3. Practical Tools Worth Learning

Tool When to Use It Learning Curve
PyTorch FSDP Training medium-large models (1-20B) on a single node ★★☆☆☆
DeepSpeed ZeRO Multi-node training with simple setup ★★★☆☆
Megatron-LM Production training of very large models ★★★★☆
vLLM Fast inference with attention caching ★★☆☆☆
TensorRT-LLM Production inference with NVIDIA GPUs ★★★★☆
Hugging Face Accelerate Simple distributed training with minimal code changes ★☆☆☆☆
Nanotron Research and education on 3D parallelism ★★★☆☆

4. Making the Right Choice: A Simple Decision Tree

  1. Does your model fit on a single GPU?

    • Yes -> Use standard training
    • No -> Continue to question 2
  2. Do you have multiple GPUs in one machine?

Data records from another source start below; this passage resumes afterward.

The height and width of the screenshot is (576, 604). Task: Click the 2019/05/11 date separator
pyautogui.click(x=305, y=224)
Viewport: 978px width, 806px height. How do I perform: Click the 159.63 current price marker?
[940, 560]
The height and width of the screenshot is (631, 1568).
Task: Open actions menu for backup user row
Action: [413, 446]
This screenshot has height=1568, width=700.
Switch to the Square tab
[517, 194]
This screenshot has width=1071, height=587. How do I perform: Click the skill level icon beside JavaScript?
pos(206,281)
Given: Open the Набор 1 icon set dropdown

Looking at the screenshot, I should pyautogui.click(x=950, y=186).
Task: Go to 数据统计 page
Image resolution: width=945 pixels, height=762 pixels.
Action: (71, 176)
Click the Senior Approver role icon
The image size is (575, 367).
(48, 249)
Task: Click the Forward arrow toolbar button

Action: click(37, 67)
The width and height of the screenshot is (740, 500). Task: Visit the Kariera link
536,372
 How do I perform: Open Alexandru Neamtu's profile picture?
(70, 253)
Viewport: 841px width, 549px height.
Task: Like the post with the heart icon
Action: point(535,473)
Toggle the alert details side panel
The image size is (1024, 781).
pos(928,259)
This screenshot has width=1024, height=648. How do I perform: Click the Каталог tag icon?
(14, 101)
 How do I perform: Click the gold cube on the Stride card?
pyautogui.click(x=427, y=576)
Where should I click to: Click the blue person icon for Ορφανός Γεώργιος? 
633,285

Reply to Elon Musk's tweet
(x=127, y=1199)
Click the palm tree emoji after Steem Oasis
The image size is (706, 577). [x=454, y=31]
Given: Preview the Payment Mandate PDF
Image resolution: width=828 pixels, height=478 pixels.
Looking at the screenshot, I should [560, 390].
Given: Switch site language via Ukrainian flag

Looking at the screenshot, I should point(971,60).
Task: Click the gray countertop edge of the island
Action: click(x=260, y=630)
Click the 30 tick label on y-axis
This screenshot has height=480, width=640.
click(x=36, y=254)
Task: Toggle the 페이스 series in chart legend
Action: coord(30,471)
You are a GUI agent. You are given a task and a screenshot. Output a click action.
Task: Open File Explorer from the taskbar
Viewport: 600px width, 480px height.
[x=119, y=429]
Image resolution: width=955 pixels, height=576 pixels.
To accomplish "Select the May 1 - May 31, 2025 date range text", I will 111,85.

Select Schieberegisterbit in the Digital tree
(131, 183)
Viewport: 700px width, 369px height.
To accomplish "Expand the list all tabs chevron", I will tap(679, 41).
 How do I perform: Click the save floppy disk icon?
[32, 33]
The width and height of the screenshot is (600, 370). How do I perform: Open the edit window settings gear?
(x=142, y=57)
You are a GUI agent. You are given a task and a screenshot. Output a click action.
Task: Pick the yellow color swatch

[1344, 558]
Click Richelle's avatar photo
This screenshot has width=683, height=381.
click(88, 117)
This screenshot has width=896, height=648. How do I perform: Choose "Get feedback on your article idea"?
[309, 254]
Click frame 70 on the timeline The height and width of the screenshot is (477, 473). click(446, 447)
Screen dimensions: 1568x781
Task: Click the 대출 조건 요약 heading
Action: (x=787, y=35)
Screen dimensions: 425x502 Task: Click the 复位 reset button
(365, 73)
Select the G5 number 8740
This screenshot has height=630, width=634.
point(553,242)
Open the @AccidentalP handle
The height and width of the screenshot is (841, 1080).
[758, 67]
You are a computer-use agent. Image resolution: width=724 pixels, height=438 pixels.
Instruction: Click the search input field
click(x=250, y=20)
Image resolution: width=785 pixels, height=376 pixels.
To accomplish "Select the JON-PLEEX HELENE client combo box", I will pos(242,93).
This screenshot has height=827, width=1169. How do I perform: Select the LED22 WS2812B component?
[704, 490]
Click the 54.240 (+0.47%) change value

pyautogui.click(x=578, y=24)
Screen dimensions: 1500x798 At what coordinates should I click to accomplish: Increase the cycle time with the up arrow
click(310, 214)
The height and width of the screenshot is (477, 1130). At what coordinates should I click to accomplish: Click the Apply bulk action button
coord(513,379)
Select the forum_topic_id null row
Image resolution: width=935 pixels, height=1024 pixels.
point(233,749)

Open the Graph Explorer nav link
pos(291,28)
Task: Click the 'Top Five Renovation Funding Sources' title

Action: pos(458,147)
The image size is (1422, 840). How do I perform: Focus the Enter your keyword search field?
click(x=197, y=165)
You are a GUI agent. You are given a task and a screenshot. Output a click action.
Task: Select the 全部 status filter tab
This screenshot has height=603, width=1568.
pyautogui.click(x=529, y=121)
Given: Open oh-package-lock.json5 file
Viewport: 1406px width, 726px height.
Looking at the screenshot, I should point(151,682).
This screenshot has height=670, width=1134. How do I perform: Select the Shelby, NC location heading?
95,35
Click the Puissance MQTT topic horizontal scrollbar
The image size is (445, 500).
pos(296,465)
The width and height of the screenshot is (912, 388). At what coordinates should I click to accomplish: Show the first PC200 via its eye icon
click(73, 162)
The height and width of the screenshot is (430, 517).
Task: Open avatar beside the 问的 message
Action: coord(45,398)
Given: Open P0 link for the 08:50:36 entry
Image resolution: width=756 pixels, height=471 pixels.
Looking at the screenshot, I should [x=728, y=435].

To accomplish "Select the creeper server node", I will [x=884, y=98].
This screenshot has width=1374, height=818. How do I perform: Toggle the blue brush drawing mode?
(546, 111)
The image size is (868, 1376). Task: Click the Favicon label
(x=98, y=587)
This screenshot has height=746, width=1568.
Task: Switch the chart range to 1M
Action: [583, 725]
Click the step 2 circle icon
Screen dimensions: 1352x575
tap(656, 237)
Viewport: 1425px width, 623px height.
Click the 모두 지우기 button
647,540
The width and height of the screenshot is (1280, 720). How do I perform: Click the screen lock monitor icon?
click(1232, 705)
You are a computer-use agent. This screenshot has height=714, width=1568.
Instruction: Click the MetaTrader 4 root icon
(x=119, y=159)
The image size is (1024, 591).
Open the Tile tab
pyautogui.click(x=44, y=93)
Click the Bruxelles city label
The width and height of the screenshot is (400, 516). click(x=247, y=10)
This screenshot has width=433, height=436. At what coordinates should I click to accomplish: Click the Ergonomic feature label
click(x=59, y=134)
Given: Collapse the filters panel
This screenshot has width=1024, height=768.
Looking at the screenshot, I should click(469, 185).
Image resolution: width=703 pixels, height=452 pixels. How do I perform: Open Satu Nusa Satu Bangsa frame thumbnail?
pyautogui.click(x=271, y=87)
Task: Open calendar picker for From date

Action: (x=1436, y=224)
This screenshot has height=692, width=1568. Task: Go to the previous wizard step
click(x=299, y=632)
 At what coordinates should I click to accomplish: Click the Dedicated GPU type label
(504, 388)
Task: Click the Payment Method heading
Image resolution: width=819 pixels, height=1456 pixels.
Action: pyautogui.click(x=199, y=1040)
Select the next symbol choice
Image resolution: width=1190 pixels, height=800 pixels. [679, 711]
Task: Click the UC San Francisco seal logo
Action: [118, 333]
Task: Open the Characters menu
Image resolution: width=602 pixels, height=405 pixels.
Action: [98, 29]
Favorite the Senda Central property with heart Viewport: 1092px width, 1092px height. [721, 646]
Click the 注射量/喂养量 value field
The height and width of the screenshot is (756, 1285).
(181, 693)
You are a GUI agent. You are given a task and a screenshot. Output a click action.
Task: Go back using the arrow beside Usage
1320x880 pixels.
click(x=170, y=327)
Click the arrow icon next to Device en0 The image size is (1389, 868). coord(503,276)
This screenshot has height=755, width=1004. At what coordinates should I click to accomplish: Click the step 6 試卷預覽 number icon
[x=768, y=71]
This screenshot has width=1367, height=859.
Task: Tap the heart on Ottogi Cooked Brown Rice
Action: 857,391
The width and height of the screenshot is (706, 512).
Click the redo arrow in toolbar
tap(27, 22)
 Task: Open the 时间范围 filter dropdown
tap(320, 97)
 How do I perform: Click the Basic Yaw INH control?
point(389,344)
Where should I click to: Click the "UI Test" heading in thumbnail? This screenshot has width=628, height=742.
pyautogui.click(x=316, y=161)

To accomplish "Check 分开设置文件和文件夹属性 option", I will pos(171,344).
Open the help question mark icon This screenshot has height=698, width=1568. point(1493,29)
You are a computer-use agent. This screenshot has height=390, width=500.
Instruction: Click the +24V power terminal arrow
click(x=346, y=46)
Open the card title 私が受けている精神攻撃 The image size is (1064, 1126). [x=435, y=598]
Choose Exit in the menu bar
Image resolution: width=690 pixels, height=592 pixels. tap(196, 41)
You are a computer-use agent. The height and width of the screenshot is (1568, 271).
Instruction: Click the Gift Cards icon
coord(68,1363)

    • Yes -> Try FSDP first
    • No -> Skip to question 4
  3. Is FSDP still not enough?

    • Add TP=2 inside the node
    • If still insufficient, add CP for long contexts
  4. Training across multiple nodes?

    • Start with "TP inside nodes, DP across nodes"
    • Add PP when model depth exceeds a single node
    • For very large models with long contexts, consider 4D parallelism

Diagram for visualization

flowchart TD
    start([LLM Scaling Decision]) --> fit{Does model fit on single GPU?}
    fit -->|Yes| dp[Use standard training]
    fit -->|No| multiple{Multiple GPUs in one machine?}
    multiple -->|Yes| fsdp[Try FSDP first]
    multiple -->|No| multinode[Training across multiple nodes]
    fsdp --> enough{Is FSDP still not enough?}
    enough -->|Yes| tp[Add TP=2 inside the node]
    tp --> context{Need longer contexts?}
    context -->|Yes| cp[Add CP for long contexts]
    multinode --> hybrid[Start with TP inside nodes, DP across nodes]
    hybrid --> depth{Model depth exceeds single node?}
    depth -->|Yes| pp[Add PP when model depth exceeds a single node]
    pp --> large{Very large model with long contexts?}
    large -->|Yes| d4[Consider 4D parallelism]

5. The Ultra-Scale Cheatsheet

This visual guide from HuggingFace's team summarizes the key decision points:

Ultra-Scale LLM Cheatsheet

Conclusion

Scaling LLMs is both an art and a science. While these techniques may seem complex at first, they follow logical patterns based on hardware constraints and model structure. Start simple with FSDP and add more dimensions of parallelism only as needed.